# LED for 80's 2xAA Petzl 'Micro' headlamp?



## auroreboreale (Sep 29, 2009)

Hi All: A buddy of mine has an 80's 2xAA Petzl (I think 'micro') headlamp with the screw-type 3V bulb. I am wondering if the Terralux TLE-1S screw-in 'universal' LED retrofit would fit this Petzl lamp?

Any experiences with new LED's in good old Petzls?

Thanks!


----------



## tnuckels (Sep 29, 2009)

My first headlamp was a late 1980s Petzl Micro, and I tinkered with LEDs in it several years ago. This is my, perhaps flawed, understanding of the issues, and I am happy to be further educated on the subject.

The problem you may encounter is the different light patterns created by incandescent bulbs vs. LEDs. Incans throw a lot of light out the sides as well as forward, whereas LEDs throw more light forward and less to the sides. The reflector in an incan light is shaped to capture all this side lighting and focuses it forward. Likewise the reflector in an LED light is specifically shaped to work with the LED in the light. Swap LEDs in an LED light for one with a different emission pattern and the beam is changed, often not for the better. This is why manufacturers, like CPF’s McGizmo, will make the same diameter reflector in several configurations, each to best match and harness the light from a different LED.

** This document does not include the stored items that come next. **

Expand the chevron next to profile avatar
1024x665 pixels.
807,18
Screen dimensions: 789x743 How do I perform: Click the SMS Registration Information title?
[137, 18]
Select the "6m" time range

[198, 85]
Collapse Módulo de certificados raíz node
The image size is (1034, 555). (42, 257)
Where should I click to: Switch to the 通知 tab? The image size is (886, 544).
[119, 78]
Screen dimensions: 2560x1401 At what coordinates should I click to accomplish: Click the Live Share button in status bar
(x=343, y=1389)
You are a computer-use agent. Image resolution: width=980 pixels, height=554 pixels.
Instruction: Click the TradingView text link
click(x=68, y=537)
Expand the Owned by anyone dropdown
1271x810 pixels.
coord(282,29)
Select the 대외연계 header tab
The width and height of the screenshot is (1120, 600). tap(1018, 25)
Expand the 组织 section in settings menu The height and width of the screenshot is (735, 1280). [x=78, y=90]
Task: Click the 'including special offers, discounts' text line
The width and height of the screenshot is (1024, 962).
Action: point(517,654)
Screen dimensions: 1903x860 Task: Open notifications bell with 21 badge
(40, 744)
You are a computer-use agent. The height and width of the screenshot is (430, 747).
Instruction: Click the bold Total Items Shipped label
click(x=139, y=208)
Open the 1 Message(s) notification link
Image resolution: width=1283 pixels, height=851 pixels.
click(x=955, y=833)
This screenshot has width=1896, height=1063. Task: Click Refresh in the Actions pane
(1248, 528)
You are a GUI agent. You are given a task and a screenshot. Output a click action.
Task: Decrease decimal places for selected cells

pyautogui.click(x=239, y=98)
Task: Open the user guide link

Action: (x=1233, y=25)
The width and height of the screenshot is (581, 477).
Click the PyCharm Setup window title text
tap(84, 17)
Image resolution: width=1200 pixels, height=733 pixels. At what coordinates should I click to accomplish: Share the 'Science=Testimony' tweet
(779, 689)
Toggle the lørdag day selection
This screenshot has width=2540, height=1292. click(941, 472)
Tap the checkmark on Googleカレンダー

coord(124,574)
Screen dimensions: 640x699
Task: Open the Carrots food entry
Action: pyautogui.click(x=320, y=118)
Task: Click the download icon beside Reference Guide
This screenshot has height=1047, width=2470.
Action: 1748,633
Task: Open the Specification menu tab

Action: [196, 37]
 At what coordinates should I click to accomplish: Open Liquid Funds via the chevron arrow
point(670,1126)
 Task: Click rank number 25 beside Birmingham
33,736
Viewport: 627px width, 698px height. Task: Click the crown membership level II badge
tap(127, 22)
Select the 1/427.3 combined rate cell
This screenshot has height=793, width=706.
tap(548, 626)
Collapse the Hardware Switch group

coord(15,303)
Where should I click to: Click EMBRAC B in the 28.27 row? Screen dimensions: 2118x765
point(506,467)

Look a this Phillips Luxeon PDF file, pages 13-14 or this Cree PDF, page 8, to see some different light emission patterns. Also notice in the Philips’ document a LED called a “side emitting”. This LED was cut in the shape of an hourglass to force more light out to the sides, making it more compatible with existing incan flashlight reflectors. A lot of the old drop-in LED replacements from TeraLUX and EverLED were side emitting LEDs. In addition, notice that a lot of the TerraLUX replacement bulbs come with a replacement reflector, a built in reflector or a LED that sits high out on a holder to allow for more side-spill.

With a focusing light, like a Mag or your Micro headlamp, you can often monkey around enough with the placement of a high mounted LED within the reflector and get an acceptable beam. So, to answer your question, the TerraLUX TLE-1S might work in the Micro … but then again.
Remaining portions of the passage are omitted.